══ Data to process
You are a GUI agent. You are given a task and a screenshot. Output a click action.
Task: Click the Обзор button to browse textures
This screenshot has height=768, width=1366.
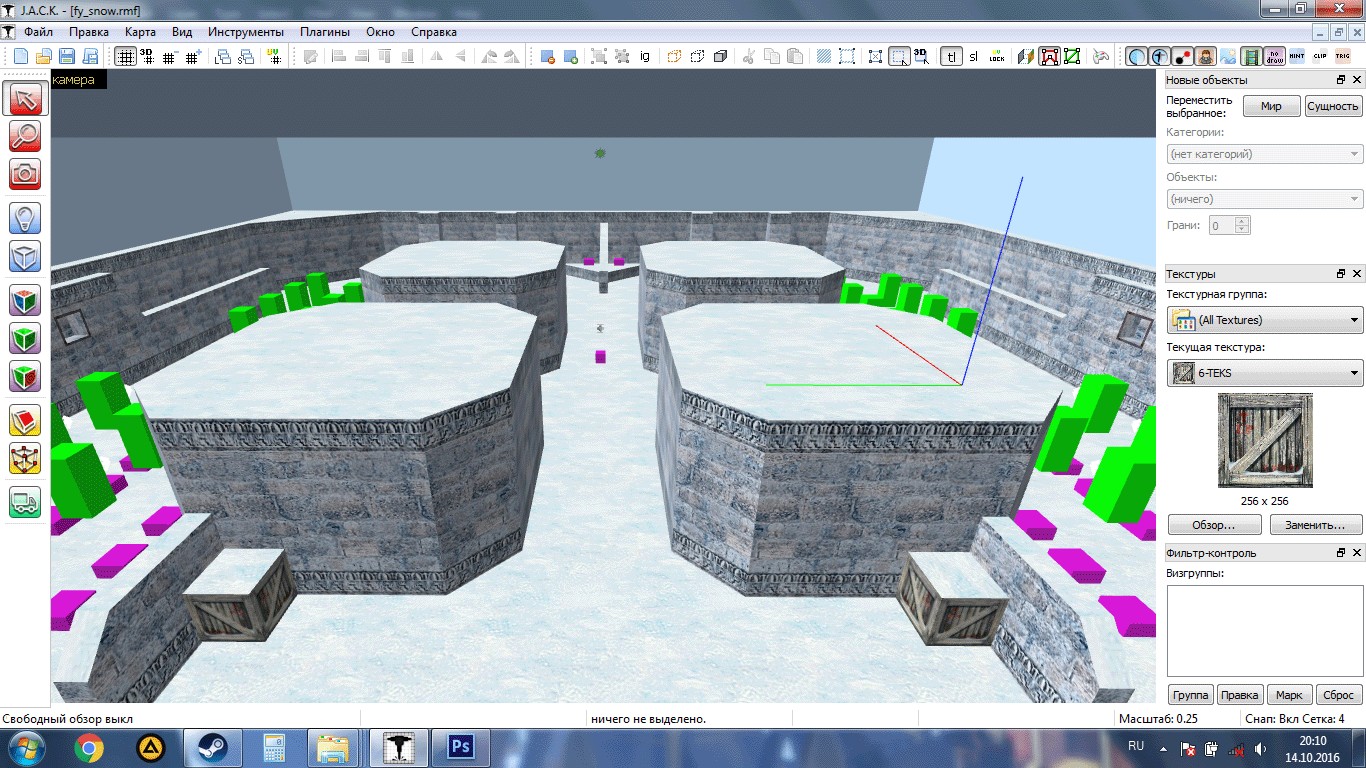1214,524
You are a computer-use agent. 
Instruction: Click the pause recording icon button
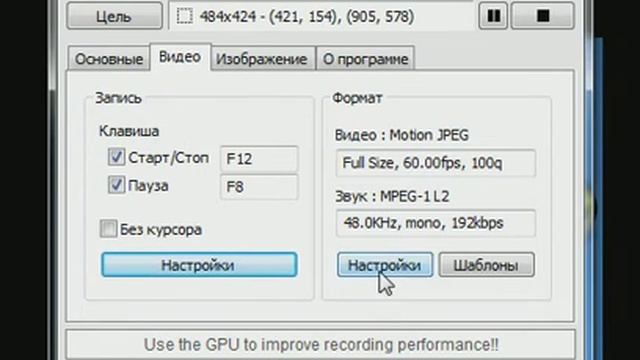click(x=493, y=16)
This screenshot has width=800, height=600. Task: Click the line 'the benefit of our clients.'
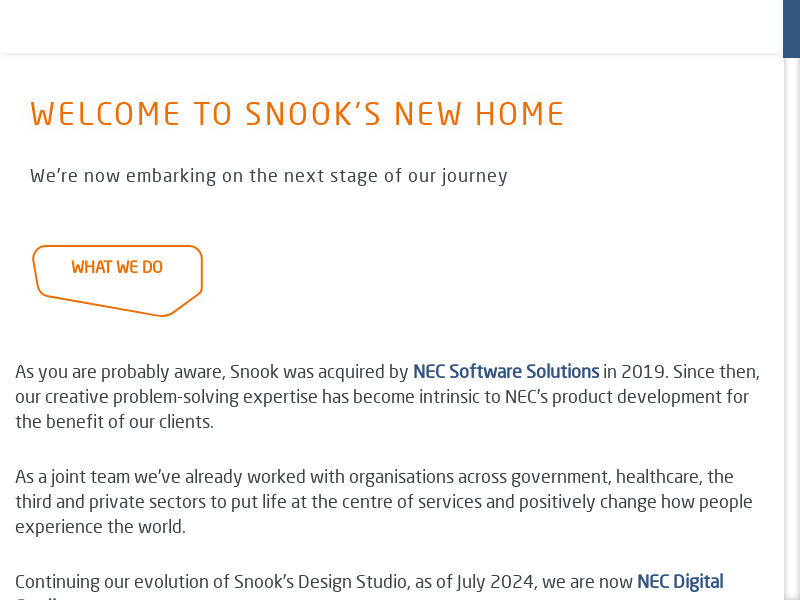[x=115, y=422]
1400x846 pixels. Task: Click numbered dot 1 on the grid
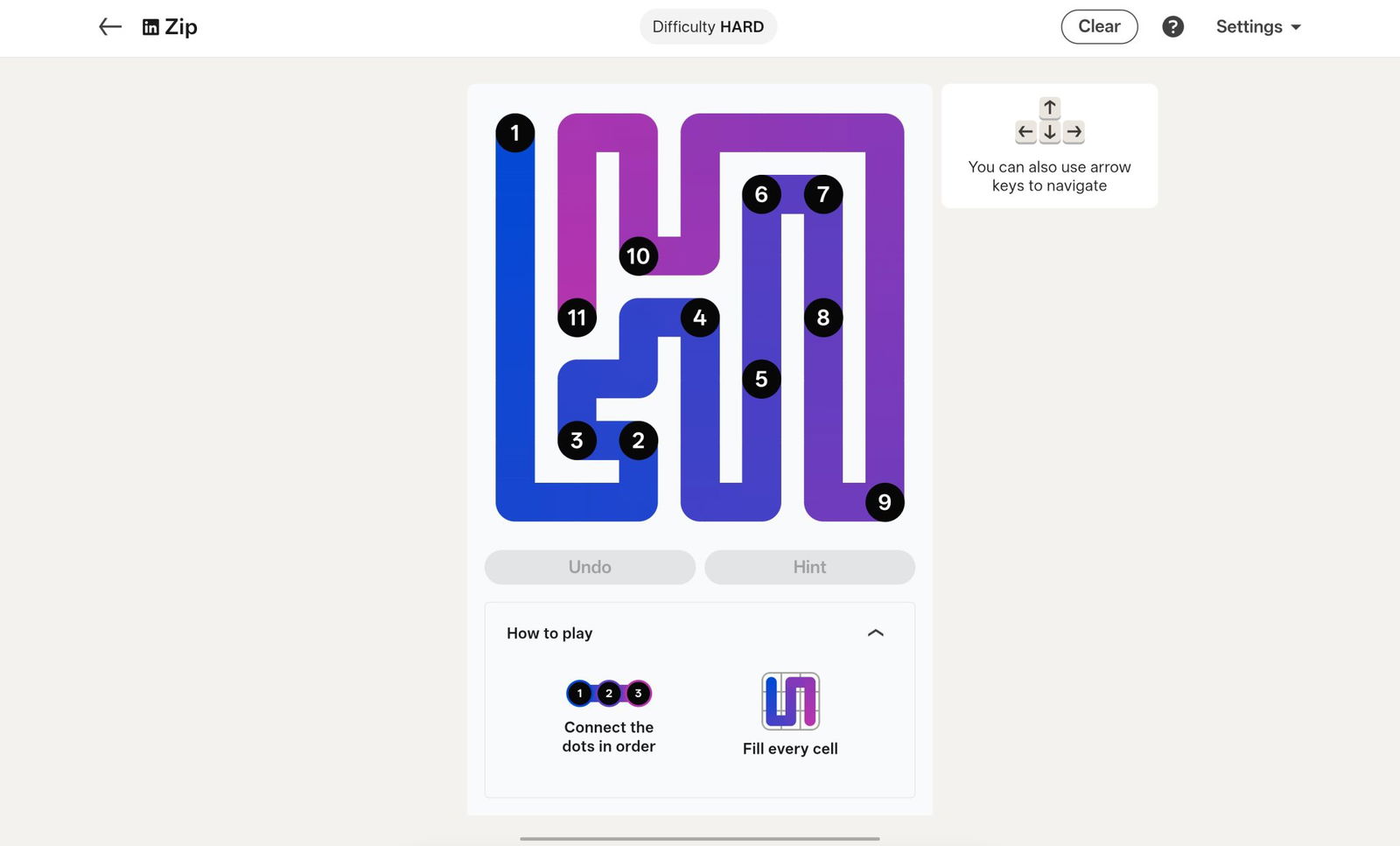click(515, 133)
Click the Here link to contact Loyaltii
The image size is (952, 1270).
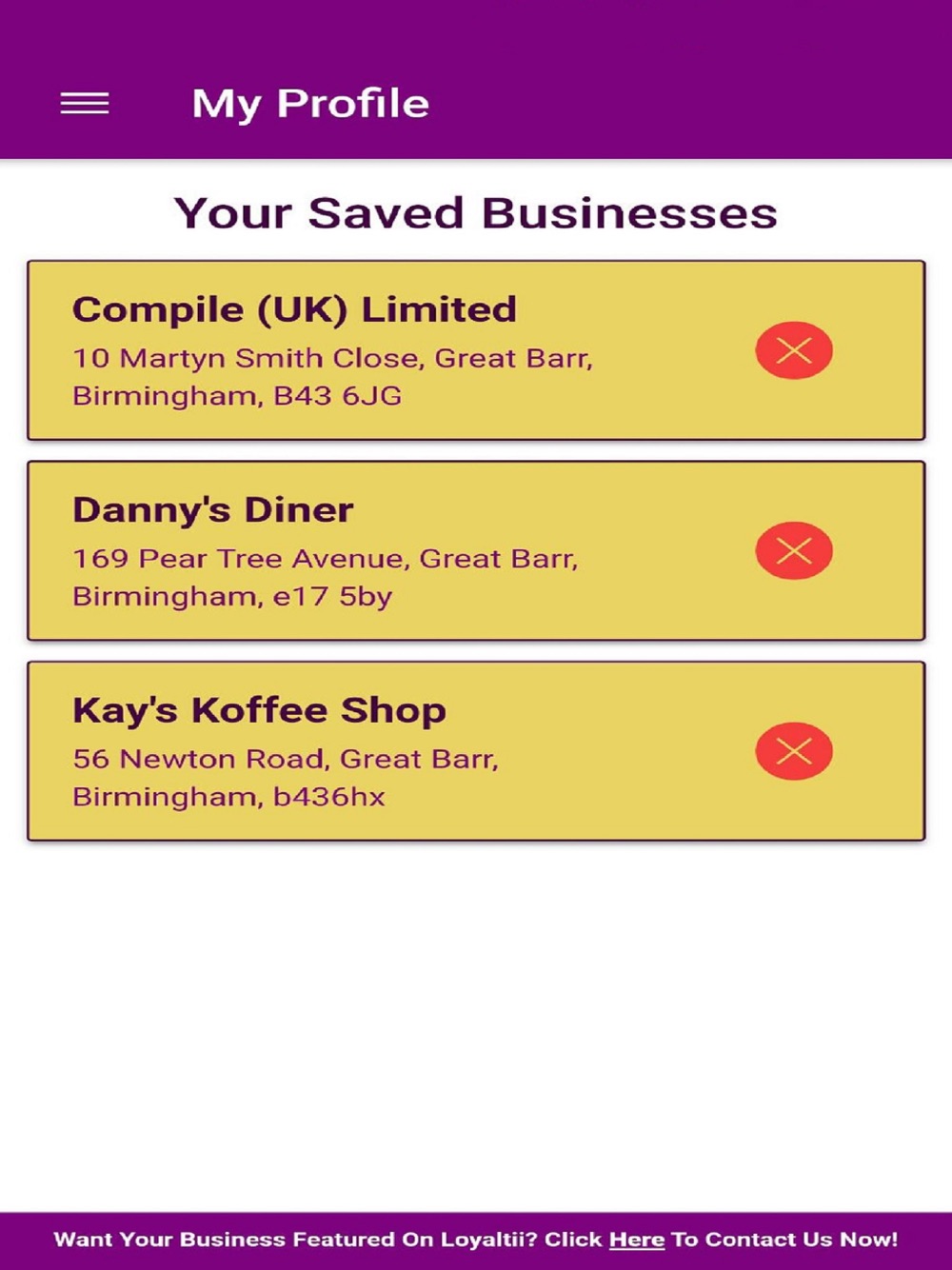(x=636, y=1240)
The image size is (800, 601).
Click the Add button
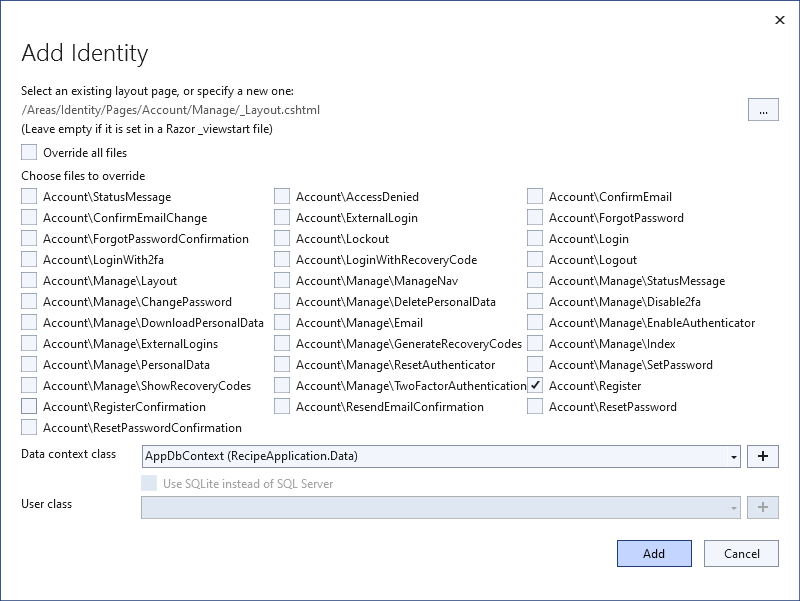[654, 553]
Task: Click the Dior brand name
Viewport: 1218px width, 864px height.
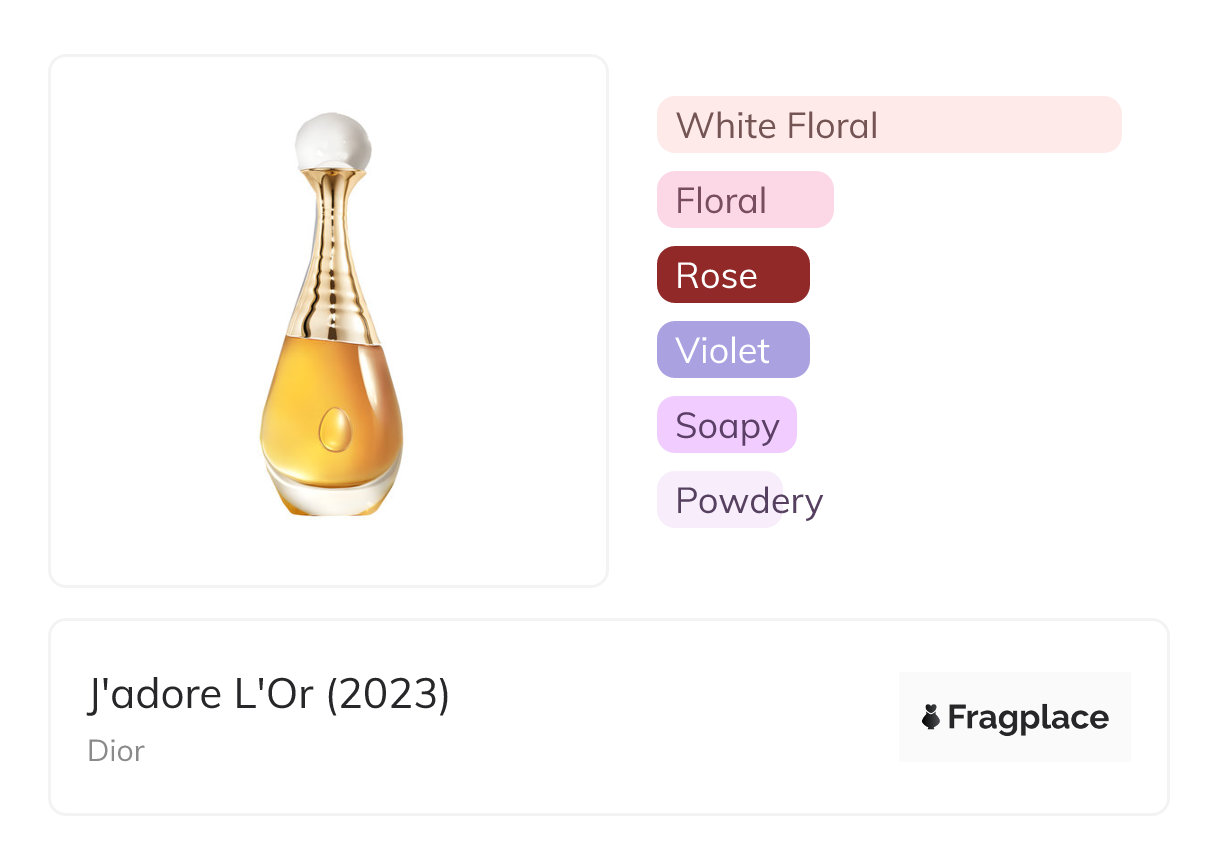Action: click(x=116, y=750)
════
Problem
Retype the lines of the entries above, starting at the line that contains "Click the Here link to contact Loyaltii" and ending with the last line of the entries, both ends included. Leave the pictures out of your answer.

Response to this task
Click the Here link to contact Loyaltii
The image size is (952, 1270).
(x=636, y=1240)
The image size is (800, 601).
Click the Add button
[654, 553]
Task: Click the Dior brand name
Viewport: 1218px width, 864px height.
Action: click(x=116, y=750)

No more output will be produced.